During the 1976 Harvard  course,  I fired off three editorials.
1)      The View from Boston- Part I   The essence of this editorial was not to worry.    It may take 3 to 5 years, but a national health plan will come with good management and a quasi-socialistic expertly managed system. 

2)     Medicine in Transition – Part II    In this editorial,  I  said Medicine is changing with more regulations,  more cost controls, more HMOs,  more group practices, and more physician assistants, and more power of hospitals and insurers and government over doctors. 

3)     Medical Leadership and Social Responsibility – Part III. Here I  said doctors had to take the lead and to recognize that  medicine has become a big business,  employing 4 million and taking 10%  of GDP.   Today those numbers are 12 million and 18% of GDP.   Physicians had to  master management skills, innovate, and join together to lower costs while increasing outcomes and patient satisfaction.
With the failure of ObamaCare to deliver on its promises of lowering costs, expanding choice,  and improving access,  physicians are responding.      They have formed a Unified Physicians and Surgeons Association to protest and highlight government  shortfalls,  they  have participated in forming nearly 7000 walk-in clinics to service patients without access to a personal physician,  they have been active in forming telemedicine and online virtual visit organizations,   they have developed  outpatient, focused diagnostic and treatment centers, they have developed alternatives to 3rd party care by offering low cost concierge and outpatient surgery centers, and they have become leaders in integrated hospital-physician organizations.
In all of these activities,  one thing has become apparent,  government alone cannot meet the needs and demands  of a population,  now increasingly informed by the Internet and social media about their health care options and continuing to demand the best care medicine has to offer.

What about a single-payer system as a way forward, as proposed by Bernie Sanders in his Medicare-for-all proposal?   Not a chance says Jonathon Oberlander, a health care analyst at the University of North Carolina in the April 14 New England Journal of Medicine, "The Virtue and Vices of Single Payer Health Care."

"Single payer has no realistic path to enactment in the foreseeable future. It remains an aspiration more than a viable reform program. Single-payer supporters have not articulated a convincing strategy for overcoming the formidable obstacles that stand in its way. Nor have they, despite substantial public support for single payer, succeeded in mobilizing a social movement that could potentially break down those barriers. The pressing question is not about whether Medicare for All can be enacted during the next presidential administration — it can’t — but where health care reform goes from here."

"It’s possible that some states could, through waivers that begin in 2017, consider adding a public option to their marketplaces or even adopt single-payer systems.
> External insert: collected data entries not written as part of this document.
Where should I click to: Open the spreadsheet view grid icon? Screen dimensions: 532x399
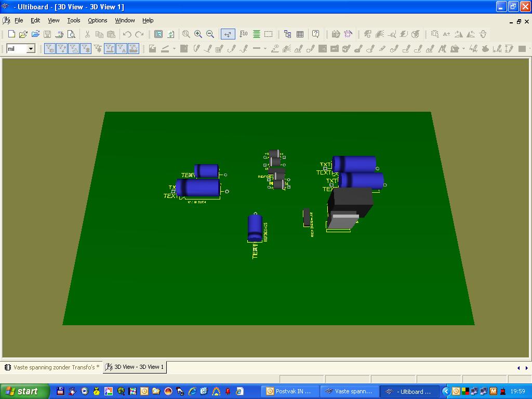300,34

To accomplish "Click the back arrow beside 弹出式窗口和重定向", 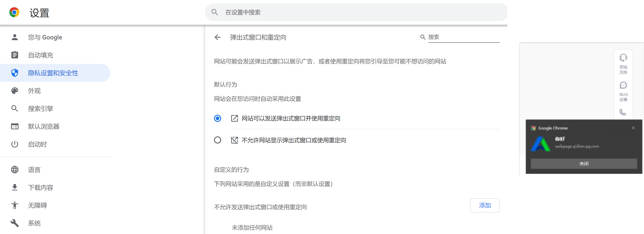I will click(218, 37).
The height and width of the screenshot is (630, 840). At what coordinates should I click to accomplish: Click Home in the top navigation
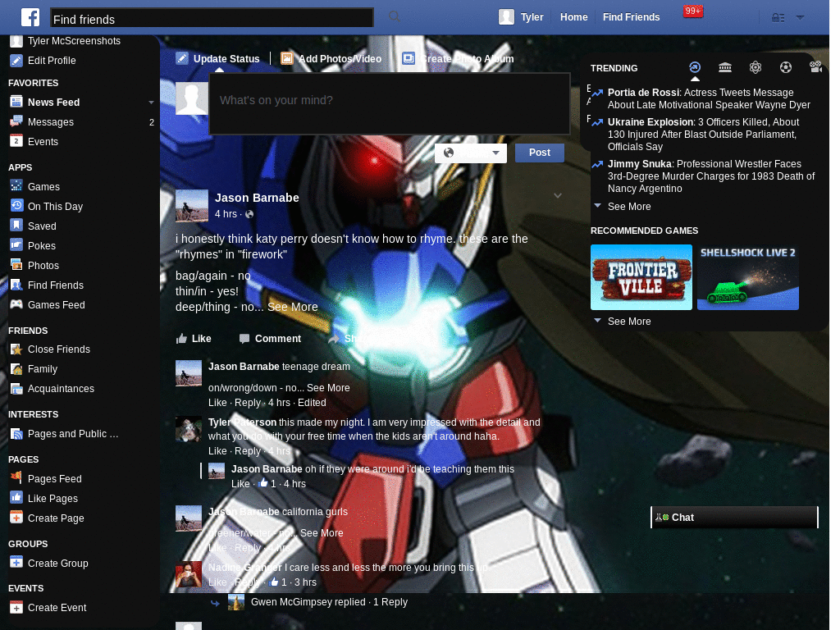573,16
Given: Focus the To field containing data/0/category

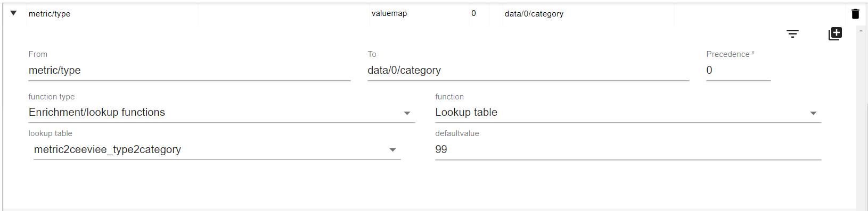Looking at the screenshot, I should tap(528, 70).
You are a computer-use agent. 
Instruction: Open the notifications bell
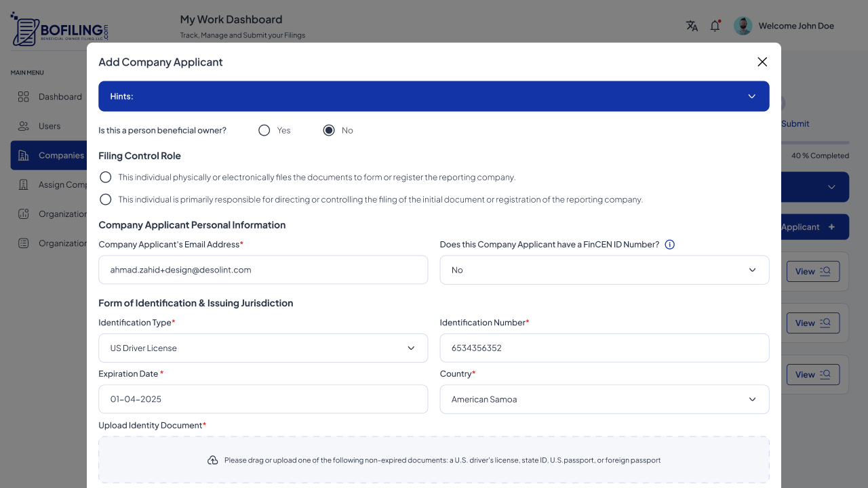(715, 26)
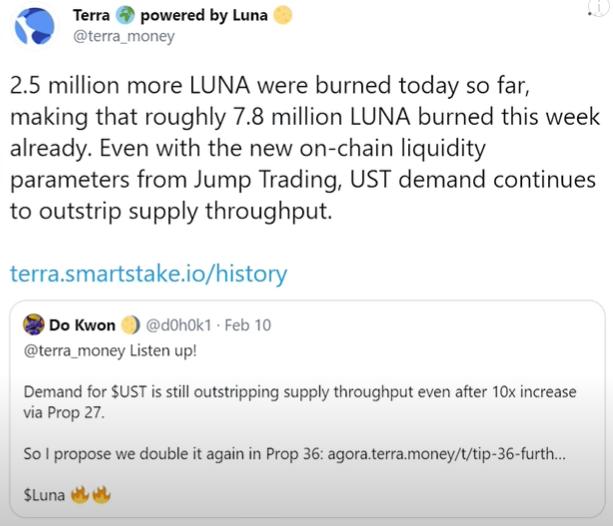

Yet Vermont’s recent struggles to make a modified single-payer plan work underscore the challenges to state action. At the federal level, incremental steps toward Medicare for All, such as expanding program eligibility to younger enrollees, are conceivable — though challenging in this political environment. Moreover, the fight over Obamacare is not over. Preserving and strengthening the ACA, as well as Medicare, and addressing underinsurance and affordability of private coverage is a less utopian cause than single payer. I believe it’s also the best way forward now for U.S. medical care."